She's not paying the management fees, the owner is. 
Write a letter to her landlord outlining the impact on herself and request a reduction in rent. Tell her to ask for more of a reduction than she hopes to get. 
If that doesn't work then I would suggest your friend just leave and find somewhere else.
Because this 'fight' with them will only add stress to her life, not solve her problem.


----------



## Thirsty (11 Aug 2021)

Again, this is nothing to do with landlords, tenants or management agencies.

If there is a well-founded belief that a brothel is being run on the premises, that is illegal and should be properly reported to the relevant authority, in this case AGS.

If you have reason to believe there are minors or trafficked persons in the premises, that should be included in the written report you make.


----------



## RichInSpirit (11 Aug 2021)

Susie2017 said:


> Any ideas of how to encourage them to move on. The Gardai have been notified but cannot assist.



If they are earning vast sums at their business the Tax man might be more interested than the Gardai. And/or social welfare.


----------



## Thirsty (11 Aug 2021)

RichInSpirit said:


> If they are earning vast sums at their business the Tax man might be more interested than the Gardai. And/or social welfare.


Criminal Assets Bureau.

Revenue don't levy taxes on illegal business.


----------



## Pinoy adventure (11 Aug 2021)

And if it's illegal there could be money laundering going on too,so another crime too report too AGS/Cab


----------



## Susie2017 (11 Aug 2021)

Ok. She is reporting it to the Gardai. He is the owner of the apt. Also contacting local TDs. Are the CAB easily contactable ....had not considered that they would be interested.


----------



## Brendan Burgess (11 Aug 2021)

Susie2017 said:


> He is the owner of the apt.



Who is "He"?  The guy running the brothel?


----------



## MrEarl (11 Aug 2021)

If its actually a brothel, there is also the possibility that the women working there are doing it by choice -  and have no option but to provide the services illegally, given they can't go legit.

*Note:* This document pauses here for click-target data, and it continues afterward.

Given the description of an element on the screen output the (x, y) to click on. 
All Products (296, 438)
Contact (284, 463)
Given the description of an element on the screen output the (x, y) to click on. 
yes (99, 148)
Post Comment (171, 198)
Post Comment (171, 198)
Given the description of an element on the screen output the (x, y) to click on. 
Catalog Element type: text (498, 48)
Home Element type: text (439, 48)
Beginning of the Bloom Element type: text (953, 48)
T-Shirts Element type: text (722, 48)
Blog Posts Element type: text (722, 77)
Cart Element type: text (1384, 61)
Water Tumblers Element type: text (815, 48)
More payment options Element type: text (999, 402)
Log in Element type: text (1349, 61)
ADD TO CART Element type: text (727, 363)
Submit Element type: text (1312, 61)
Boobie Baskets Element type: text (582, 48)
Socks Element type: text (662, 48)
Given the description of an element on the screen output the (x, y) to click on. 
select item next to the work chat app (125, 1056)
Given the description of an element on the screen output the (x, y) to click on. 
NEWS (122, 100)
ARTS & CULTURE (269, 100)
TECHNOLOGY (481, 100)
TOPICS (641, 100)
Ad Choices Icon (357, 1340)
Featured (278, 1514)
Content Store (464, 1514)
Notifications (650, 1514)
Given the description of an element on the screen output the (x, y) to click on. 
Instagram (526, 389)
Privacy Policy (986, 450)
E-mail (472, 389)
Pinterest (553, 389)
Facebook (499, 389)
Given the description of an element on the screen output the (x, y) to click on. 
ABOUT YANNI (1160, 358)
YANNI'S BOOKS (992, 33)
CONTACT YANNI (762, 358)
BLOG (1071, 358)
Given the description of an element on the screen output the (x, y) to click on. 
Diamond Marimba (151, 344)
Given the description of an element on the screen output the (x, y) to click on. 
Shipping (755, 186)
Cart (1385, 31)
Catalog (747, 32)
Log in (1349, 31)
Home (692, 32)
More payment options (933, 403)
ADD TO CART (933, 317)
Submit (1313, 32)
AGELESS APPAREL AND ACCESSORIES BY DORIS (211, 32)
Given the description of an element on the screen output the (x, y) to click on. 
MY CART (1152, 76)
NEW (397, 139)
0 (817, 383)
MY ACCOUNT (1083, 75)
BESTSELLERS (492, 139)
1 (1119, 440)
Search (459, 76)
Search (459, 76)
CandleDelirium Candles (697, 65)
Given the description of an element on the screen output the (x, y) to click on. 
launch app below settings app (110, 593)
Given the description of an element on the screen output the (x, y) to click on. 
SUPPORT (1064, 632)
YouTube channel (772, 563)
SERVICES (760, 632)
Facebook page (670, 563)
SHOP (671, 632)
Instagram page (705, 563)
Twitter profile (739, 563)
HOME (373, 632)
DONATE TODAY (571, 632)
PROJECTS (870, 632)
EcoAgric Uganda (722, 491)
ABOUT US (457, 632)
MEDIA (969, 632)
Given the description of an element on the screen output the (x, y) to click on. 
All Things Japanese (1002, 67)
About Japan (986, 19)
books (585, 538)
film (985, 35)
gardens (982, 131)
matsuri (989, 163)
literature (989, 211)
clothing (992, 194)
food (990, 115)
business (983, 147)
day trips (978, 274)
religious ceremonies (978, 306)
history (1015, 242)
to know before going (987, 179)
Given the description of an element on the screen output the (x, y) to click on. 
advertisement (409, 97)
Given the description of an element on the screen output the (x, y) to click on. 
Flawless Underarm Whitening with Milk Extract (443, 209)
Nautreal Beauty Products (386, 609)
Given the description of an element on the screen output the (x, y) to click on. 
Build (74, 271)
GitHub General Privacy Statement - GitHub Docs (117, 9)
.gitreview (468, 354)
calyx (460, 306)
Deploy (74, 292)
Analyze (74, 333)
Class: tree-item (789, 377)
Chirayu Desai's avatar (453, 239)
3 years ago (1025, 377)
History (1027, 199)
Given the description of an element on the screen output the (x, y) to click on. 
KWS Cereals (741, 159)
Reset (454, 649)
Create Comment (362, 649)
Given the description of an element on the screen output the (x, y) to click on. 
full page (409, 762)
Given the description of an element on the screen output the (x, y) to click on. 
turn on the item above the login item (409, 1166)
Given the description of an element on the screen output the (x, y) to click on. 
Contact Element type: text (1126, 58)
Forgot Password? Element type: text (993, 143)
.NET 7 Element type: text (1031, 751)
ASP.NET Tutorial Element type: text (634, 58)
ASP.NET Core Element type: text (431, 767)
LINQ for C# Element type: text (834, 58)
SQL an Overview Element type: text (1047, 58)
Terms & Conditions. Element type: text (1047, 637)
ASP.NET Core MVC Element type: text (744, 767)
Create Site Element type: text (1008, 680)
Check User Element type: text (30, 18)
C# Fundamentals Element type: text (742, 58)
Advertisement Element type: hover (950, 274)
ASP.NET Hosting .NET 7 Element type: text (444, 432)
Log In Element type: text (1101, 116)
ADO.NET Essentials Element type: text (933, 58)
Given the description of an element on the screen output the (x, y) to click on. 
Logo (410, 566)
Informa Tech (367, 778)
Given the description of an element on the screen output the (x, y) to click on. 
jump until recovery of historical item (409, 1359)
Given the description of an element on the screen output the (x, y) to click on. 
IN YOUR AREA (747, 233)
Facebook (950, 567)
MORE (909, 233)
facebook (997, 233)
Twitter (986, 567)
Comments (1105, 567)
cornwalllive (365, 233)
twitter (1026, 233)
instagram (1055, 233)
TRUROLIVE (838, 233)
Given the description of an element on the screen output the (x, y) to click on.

I actually think that it's long past time that Ireland legalised brothels -  it would help deal with health and safety issues, help disconnect the industry from the criminal gangs, not to mention give the State another industry to tax (Corporation Tax, Employment Taxes, VAT on Professional Services...) .


----------



## ClubMan (11 Aug 2021)

Susie2017 said:


> Are the CAB easily contactable


Well it took me about five seconds to find this so, yes...









						Home
					

Seize   Under the Proceeds of Crime Act, 1996 to 2016 the Bureau can freeze and seize assets which it shows to the High Court are the proceeds of criminal conduct. This is done on the civil standard of proof which is know internationally as non-Conviction Based




					www.cab.ie


----------



## Susie2017 (11 Aug 2021)

Yes it’s a brothel. Apt rented to two Eastern European ladies who are not there at all, but who had ’good’ references, presumably forged. There are different women coming and going, not the two who rented it. Men arriving 24 hrs/ 7 days week. A legitimate massage business should not be run out of a residential apartment development 24/7 don’t you think ?


----------



## Cervelo (11 Aug 2021)

Maybe reporting it directly to the Garda department that deals with this area directly might get a better response
Couldn't find contact details for a "Vice" section but I'm sure somebody in National Drugs and Organised Crime Bureau in Dublin castle might be able to help or at least point you in the right direction ??
Telephone: +353 1 666 9900


----------



## Peanuts20 (11 Aug 2021)

The Gardai have a specialised unit dealing with this. see below








						GNPSB formally establish Organised Prostitution Investigation Unit  2/2/21.
					

The Garda National Protective Services Bureau has formally established Organised Prostitution Investigation Unit




					www.garda.ie
				




I suggest it gets reported there in the first instance. There is a named Superintendent in the press-release so perhaps go to him if you get nowhere initially.


----------



## noproblem (11 Aug 2021)

Susie2017 said:


> Yes it’s a brothel. Apt rented to two Eastern European ladies who are not there at all, but who had ’good’ references, presumably forged. There are different women coming and going, not the two who rented it. Men arriving 24 hrs/ 7 days week. A legitimate massage business should not be run out of a residential apartment development 24/7 don’t you think ?


Well, I actually know of quite a few. I'm talking of genuine business's and rent a place to a very good Physio. But no, they don't operate 24 hours a day.


----------



## Thirsty (11 Aug 2021)

Pretty sure you could manage that yourself @Gordon Gekko; no professional help needed.


----------



## Brendan Burgess (11 Aug 2021)

People have objected to the funny responses to this thread and it's very difficult to answer them without being funny.

As the question has been answered, I am closing the thread.

Brendan


----------